Thank you for the question and the points. I've mentioned several times, during not just the statement but questions, the welcome for the further investment in the HyNet project they're looking to deliver across north-west England and through north Wales. I've had regular conversations with both the English authorities as well as the Welsh authorities involved in the Mersey Dee Alliance, and I'm pleased that that appears to be something that is additional and not competitive with the wider work the North Wales Economic Ambition Board is undertaking, where the six local authorities have agreed on a range of priorities to help support and grow the Welsh economy across north Wales. I have a very good relationship with local authorities. I see them as integral to our ambitions for the economy, including greening the economy, and that is part of the work with each of the regional partnerships that exist.

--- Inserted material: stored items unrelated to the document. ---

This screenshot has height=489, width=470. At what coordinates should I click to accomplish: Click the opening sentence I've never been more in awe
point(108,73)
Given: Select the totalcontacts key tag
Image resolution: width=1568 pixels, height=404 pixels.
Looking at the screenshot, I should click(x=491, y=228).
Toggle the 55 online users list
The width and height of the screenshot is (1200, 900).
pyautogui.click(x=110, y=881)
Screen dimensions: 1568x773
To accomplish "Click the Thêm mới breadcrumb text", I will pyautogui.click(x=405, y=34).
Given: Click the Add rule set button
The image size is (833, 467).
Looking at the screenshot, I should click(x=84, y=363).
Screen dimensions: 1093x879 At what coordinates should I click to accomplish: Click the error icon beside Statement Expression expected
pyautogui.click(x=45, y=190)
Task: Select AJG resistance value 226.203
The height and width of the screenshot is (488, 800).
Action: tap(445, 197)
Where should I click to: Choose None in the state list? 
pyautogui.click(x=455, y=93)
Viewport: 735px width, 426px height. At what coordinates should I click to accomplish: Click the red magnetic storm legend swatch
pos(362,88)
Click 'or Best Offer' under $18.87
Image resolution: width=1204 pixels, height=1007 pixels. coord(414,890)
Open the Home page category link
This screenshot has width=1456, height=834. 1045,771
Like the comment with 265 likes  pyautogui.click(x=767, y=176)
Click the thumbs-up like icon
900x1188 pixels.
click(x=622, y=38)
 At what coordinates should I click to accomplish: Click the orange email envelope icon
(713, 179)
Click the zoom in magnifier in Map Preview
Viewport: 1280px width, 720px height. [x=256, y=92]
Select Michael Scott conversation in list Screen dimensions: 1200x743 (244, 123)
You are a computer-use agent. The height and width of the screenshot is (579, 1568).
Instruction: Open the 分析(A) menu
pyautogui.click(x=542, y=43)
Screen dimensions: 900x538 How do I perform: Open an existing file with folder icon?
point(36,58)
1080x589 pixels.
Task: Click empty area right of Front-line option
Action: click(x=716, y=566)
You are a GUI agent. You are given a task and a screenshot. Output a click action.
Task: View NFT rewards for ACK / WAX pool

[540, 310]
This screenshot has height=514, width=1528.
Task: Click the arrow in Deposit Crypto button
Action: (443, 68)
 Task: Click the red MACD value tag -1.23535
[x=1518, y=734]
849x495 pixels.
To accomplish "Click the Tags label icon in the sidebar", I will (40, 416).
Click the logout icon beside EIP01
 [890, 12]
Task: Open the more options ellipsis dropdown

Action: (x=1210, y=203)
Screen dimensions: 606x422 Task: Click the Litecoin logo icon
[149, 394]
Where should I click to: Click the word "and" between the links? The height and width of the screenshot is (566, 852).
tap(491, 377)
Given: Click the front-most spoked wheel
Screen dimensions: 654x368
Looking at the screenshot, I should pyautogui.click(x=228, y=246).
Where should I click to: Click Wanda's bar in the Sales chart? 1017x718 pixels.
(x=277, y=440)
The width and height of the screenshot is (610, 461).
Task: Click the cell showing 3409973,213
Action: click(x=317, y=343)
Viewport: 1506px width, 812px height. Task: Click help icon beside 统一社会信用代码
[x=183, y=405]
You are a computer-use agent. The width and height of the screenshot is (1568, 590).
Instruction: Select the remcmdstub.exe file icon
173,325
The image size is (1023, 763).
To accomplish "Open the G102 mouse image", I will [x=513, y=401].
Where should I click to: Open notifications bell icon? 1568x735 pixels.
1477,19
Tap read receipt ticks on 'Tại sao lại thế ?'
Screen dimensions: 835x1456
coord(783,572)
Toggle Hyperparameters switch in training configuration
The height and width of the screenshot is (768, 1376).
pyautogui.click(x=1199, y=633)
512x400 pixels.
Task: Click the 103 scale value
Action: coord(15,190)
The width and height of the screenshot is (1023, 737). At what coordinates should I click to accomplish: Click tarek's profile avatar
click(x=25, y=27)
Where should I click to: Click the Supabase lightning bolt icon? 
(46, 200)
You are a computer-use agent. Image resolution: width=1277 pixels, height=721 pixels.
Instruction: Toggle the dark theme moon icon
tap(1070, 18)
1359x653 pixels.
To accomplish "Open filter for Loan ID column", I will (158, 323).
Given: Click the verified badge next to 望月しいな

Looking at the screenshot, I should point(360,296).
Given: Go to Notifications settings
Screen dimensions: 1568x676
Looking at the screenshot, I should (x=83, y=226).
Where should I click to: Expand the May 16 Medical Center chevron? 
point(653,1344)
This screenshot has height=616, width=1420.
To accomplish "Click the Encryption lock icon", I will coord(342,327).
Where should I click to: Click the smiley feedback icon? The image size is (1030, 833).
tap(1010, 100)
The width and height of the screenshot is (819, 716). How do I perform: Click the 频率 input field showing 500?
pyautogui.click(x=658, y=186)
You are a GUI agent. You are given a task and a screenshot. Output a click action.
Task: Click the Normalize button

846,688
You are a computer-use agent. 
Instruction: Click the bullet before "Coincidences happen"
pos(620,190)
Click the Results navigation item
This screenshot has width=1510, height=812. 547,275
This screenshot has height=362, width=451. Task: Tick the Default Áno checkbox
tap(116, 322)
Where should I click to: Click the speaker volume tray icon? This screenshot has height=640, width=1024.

Both the regional skills partnerships and each of the growth deals, and the new corporate joint committees that exist, I think are a practical expression of our willingness and our desire to carry on working on a regional basis. Local authorities are essential partners in doing so. It's why I've commissioned the OECD, as one of my early actions in post, to carry on working on the future for regional economic development, and I certainly think that we'll see more to come in the partnership between the Welsh Government and local authorities. It would of course be better if we were able to have more certainty in the framework as to how we can work together with the funds that have yet to be made clear from the UK Government—the levelling-up funds. But I'm sure we'll have lots of opportunities to talk about those in the future.